[About this exercise]: Could you please reproduce the entries exactly, leaving out any pictures?

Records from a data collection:
__________

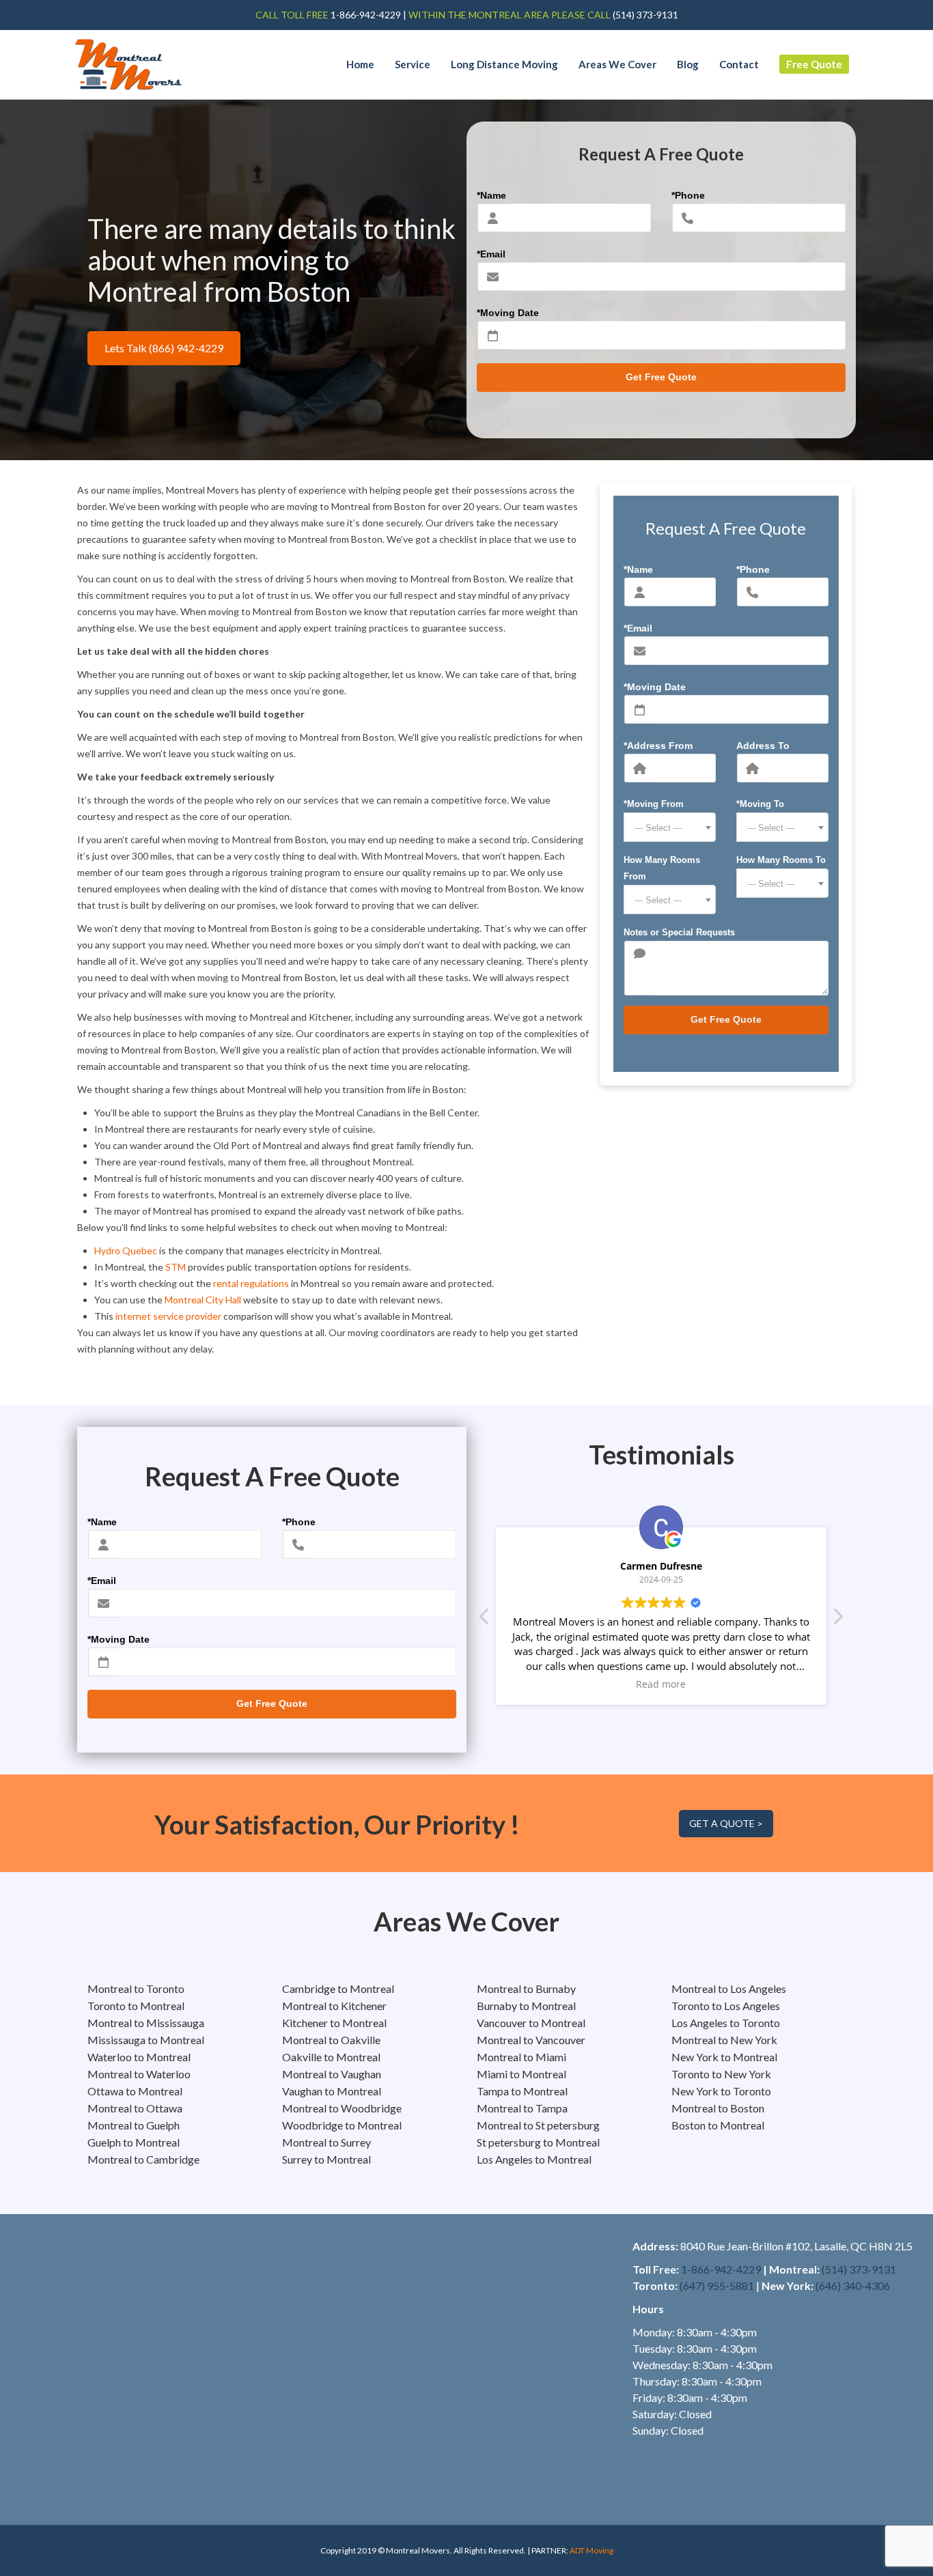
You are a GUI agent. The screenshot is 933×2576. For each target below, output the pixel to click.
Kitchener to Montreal (334, 2022)
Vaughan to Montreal (331, 2090)
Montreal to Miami (521, 2056)
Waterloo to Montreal (139, 2056)
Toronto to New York (721, 2073)
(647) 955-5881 (717, 2285)
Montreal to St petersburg (538, 2125)
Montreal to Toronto (135, 1988)
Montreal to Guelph (133, 2125)
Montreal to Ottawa (134, 2107)
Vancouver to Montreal (531, 2022)
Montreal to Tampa (522, 2107)
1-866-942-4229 (365, 14)
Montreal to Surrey (326, 2142)
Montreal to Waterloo (139, 2073)
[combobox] (670, 827)
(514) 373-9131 (859, 2269)
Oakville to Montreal (331, 2056)
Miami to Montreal (521, 2073)
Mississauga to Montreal (145, 2039)
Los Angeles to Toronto (725, 2022)
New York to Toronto (721, 2090)
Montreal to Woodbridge (342, 2107)
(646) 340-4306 (853, 2285)
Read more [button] (661, 1684)
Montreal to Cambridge (143, 2159)
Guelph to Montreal (133, 2142)
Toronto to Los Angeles (725, 2005)
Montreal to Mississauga (145, 2022)
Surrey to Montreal (326, 2159)
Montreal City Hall (203, 1299)
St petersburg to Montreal (538, 2142)
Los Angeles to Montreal (534, 2159)
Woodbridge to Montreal (342, 2125)
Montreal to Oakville (331, 2039)
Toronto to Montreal (135, 2005)
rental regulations (251, 1283)
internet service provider (168, 1316)
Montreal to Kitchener (334, 2005)
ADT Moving (591, 2550)
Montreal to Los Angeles (728, 1988)
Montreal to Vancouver (531, 2039)
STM (175, 1267)
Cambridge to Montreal (338, 1988)
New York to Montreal (724, 2056)
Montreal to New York (724, 2039)
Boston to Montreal (717, 2125)
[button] (837, 1620)
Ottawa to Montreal (134, 2090)
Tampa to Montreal (522, 2090)
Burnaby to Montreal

__________

[Response for this exercise]:
You are a GUI agent. The screenshot is 933×2576. For each target below, output the pixel to click.
Kitchener to Montreal (334, 2022)
Vaughan to Montreal (331, 2090)
Montreal to Miami (521, 2056)
Waterloo to Montreal (139, 2056)
Toronto to New York (721, 2073)
(647) 955-5881 (717, 2285)
Montreal to St petersburg (538, 2125)
Montreal to Toronto (135, 1988)
Montreal to Guelph (133, 2125)
Montreal to Ottawa (134, 2107)
Vancouver to Montreal (531, 2022)
Montreal to Tampa (522, 2107)
1-866-942-4229 (365, 14)
Montreal to Surrey (326, 2142)
Montreal to Waterloo (139, 2073)
[combobox] (670, 827)
(514) 373-9131 (859, 2269)
Oakville to Montreal (331, 2056)
Miami to Montreal (521, 2073)
Mississauga to Montreal (145, 2039)
Los Angeles to Toronto (725, 2022)
New York to Toronto (721, 2090)
Montreal to Woodbridge (342, 2107)
(646) 340-4306 (853, 2285)
Read more [button] (661, 1684)
Montreal to Cambridge (143, 2159)
Guelph to Montreal (133, 2142)
Toronto to Los Angeles (725, 2005)
Montreal to Mississauga (145, 2022)
Surrey to Montreal (326, 2159)
Montreal City Hall (203, 1299)
St petersburg to Montreal (538, 2142)
Los Angeles to Montreal (534, 2159)
Woodbridge to Montreal (342, 2125)
Montreal to Oakville (331, 2039)
Toronto to Montreal (135, 2005)
rental regulations (251, 1283)
internet service provider (168, 1316)
Montreal to Kitchener (334, 2005)
ADT Moving (591, 2550)
Montreal to Los Angeles (728, 1988)
Montreal to Vancouver (531, 2039)
STM (175, 1267)
Cambridge to Montreal (338, 1988)
New York to Montreal (724, 2056)
Montreal to New York (724, 2039)
Boston to Montreal (717, 2125)
[button] (837, 1620)
Ottawa to Montreal (134, 2090)
Tampa to Montreal (522, 2090)
Burnaby to Montreal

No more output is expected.